== INPUT RECORDS ==

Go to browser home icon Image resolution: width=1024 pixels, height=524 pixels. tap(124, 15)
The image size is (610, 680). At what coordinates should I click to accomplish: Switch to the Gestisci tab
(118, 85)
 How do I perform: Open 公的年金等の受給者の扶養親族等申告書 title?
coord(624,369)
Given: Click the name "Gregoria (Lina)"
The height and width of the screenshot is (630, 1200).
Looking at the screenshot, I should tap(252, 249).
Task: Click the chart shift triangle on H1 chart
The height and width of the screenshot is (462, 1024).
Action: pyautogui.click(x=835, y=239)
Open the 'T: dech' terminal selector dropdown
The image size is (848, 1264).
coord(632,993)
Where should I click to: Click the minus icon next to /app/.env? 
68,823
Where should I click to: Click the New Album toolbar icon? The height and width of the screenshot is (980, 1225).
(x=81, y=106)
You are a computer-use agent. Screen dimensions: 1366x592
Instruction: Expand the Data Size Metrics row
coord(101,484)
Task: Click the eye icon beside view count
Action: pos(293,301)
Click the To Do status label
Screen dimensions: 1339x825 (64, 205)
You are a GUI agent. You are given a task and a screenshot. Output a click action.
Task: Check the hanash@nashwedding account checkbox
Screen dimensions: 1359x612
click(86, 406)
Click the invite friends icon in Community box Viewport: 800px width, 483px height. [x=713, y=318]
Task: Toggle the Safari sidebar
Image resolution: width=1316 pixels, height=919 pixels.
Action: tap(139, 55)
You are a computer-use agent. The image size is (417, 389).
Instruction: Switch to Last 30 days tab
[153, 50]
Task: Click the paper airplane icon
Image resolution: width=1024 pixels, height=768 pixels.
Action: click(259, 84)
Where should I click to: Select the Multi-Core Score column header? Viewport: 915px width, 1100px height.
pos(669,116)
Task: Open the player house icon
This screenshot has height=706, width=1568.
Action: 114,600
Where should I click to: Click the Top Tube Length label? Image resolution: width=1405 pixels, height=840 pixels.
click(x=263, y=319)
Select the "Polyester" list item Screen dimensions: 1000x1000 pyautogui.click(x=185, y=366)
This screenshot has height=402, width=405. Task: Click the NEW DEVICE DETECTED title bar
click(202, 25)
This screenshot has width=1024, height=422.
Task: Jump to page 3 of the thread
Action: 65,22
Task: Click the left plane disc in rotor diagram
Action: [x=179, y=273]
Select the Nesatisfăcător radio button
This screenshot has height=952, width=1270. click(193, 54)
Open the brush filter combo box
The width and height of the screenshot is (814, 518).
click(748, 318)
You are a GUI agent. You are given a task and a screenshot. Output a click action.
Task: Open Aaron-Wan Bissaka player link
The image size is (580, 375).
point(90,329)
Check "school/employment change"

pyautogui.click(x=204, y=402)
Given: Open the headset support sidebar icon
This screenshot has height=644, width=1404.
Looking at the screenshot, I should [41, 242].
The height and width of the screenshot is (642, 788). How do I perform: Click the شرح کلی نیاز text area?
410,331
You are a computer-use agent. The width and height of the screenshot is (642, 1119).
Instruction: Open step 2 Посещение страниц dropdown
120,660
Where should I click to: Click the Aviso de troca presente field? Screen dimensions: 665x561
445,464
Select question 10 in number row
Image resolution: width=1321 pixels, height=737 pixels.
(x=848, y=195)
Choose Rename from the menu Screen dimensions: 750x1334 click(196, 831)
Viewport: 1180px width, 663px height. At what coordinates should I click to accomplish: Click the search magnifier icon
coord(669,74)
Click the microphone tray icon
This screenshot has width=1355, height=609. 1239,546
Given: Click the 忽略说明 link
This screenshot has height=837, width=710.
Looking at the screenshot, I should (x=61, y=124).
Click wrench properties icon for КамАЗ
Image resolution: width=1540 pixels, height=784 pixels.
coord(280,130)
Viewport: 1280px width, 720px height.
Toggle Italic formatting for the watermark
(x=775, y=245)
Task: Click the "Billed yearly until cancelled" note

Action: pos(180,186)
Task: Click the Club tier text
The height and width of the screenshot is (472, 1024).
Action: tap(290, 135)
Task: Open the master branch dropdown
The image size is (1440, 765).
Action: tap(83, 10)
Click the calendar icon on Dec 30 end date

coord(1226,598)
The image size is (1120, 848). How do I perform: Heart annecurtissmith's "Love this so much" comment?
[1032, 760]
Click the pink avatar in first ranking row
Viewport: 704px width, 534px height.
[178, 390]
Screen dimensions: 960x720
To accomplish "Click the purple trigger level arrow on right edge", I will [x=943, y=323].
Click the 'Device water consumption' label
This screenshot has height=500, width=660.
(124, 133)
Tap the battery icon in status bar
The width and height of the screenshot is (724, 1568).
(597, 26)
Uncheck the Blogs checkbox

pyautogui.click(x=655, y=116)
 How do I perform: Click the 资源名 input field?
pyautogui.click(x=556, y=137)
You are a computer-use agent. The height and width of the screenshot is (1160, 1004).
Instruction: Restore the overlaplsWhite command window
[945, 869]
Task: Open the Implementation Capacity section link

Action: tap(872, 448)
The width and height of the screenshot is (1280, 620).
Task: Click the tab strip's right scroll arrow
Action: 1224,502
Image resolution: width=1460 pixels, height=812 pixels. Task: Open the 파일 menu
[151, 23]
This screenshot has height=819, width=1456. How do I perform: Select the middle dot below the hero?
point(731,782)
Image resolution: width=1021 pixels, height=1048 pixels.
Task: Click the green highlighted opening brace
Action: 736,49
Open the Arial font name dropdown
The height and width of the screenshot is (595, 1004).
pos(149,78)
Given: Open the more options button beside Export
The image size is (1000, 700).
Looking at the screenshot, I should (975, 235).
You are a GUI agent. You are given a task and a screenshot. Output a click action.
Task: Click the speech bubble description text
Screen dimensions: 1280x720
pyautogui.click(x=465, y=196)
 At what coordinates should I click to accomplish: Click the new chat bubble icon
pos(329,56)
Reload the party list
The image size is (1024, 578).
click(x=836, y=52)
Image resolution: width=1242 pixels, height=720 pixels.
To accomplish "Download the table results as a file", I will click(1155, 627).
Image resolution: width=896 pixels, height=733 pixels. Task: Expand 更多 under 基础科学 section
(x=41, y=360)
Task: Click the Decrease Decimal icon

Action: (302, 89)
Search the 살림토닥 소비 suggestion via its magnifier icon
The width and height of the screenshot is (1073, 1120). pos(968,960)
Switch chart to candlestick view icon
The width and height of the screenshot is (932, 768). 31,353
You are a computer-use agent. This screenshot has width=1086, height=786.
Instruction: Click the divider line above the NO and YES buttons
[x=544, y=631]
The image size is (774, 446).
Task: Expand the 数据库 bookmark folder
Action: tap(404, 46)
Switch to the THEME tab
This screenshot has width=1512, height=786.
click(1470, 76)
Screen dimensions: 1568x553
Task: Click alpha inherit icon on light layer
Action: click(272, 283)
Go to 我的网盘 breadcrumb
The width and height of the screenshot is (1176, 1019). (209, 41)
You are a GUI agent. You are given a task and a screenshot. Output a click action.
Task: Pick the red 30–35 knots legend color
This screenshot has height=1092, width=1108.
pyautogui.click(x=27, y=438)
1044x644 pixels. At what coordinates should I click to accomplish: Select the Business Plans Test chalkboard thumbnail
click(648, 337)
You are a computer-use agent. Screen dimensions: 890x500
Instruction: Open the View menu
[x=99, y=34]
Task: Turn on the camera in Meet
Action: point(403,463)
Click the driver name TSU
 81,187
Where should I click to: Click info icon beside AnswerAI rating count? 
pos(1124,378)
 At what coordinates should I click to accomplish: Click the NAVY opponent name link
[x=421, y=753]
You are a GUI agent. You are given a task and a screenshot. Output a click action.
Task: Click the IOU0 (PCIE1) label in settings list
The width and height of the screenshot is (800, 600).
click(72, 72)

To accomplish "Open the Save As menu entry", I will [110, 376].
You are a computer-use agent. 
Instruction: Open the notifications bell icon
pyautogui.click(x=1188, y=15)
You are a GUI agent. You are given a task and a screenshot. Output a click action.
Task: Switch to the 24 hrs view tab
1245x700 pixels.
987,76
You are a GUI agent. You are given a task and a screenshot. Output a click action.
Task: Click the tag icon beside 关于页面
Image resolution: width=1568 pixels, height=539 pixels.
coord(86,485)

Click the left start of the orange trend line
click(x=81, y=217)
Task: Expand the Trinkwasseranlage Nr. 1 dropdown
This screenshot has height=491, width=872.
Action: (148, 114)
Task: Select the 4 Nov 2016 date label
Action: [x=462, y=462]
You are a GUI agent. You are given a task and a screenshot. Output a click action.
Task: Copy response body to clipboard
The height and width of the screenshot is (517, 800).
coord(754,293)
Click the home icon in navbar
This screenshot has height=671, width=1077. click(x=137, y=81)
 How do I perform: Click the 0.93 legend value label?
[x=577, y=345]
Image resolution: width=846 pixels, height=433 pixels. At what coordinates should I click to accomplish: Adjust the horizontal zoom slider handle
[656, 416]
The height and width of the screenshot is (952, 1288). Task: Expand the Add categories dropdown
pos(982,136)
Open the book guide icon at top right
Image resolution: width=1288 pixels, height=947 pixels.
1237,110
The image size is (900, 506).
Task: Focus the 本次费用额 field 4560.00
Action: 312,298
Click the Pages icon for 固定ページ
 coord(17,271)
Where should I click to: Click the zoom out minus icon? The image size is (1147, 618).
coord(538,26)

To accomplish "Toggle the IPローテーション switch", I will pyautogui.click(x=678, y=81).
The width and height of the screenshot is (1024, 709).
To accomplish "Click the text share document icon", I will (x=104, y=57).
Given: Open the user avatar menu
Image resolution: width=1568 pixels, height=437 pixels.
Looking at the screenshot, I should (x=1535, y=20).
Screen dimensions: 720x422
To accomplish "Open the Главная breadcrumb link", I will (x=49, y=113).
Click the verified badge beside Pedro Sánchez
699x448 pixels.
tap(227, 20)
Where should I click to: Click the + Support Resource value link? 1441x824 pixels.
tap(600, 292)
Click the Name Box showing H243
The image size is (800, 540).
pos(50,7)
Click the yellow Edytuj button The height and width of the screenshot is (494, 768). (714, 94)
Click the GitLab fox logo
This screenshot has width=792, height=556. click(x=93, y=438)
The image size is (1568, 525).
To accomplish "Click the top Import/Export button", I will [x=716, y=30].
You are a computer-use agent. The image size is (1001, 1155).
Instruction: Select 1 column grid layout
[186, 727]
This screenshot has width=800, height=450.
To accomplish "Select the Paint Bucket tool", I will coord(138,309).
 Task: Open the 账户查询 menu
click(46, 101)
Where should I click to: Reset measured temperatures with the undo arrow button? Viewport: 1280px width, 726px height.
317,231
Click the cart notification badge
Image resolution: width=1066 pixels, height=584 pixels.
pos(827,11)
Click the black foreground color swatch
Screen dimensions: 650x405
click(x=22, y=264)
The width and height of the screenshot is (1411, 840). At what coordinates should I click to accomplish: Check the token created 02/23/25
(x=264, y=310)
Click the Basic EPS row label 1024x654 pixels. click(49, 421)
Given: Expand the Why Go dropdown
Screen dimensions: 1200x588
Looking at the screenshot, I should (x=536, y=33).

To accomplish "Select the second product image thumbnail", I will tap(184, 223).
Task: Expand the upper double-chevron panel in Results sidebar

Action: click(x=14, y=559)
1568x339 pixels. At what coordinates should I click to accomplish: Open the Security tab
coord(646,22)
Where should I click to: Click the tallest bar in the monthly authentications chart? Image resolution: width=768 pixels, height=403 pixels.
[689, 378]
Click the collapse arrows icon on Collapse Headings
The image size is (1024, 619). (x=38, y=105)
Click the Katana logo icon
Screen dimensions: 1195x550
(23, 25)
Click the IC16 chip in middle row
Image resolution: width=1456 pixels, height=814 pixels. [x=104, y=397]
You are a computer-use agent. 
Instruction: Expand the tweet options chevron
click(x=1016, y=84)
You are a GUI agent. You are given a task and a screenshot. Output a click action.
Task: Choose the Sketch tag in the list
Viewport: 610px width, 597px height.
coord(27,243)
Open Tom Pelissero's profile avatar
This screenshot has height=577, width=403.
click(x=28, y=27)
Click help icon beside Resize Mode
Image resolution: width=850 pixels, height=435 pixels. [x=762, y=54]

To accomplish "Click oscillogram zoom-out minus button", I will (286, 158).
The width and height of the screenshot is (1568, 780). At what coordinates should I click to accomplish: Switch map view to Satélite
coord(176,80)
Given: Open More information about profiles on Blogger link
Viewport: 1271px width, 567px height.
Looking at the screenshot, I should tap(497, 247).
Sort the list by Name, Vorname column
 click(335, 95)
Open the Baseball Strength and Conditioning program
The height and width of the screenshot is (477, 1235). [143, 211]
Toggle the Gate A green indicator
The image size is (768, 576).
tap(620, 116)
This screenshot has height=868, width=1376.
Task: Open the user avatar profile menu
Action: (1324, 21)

===

• DESCRIPTION OF THE TASK: Both the first line of the records above and the line containing "Task: Click the chart" are to be transcribed exactly, together with every line between them, and nothing else.

• RESULT:
Go to browser home icon Image resolution: width=1024 pixels, height=524 pixels. tap(124, 15)
The image size is (610, 680). At what coordinates should I click to accomplish: Switch to the Gestisci tab
(118, 85)
 How do I perform: Open 公的年金等の受給者の扶養親族等申告書 title?
coord(624,369)
Given: Click the name "Gregoria (Lina)"
The height and width of the screenshot is (630, 1200).
Looking at the screenshot, I should tap(252, 249).
Task: Click the chart shift triangle on H1 chart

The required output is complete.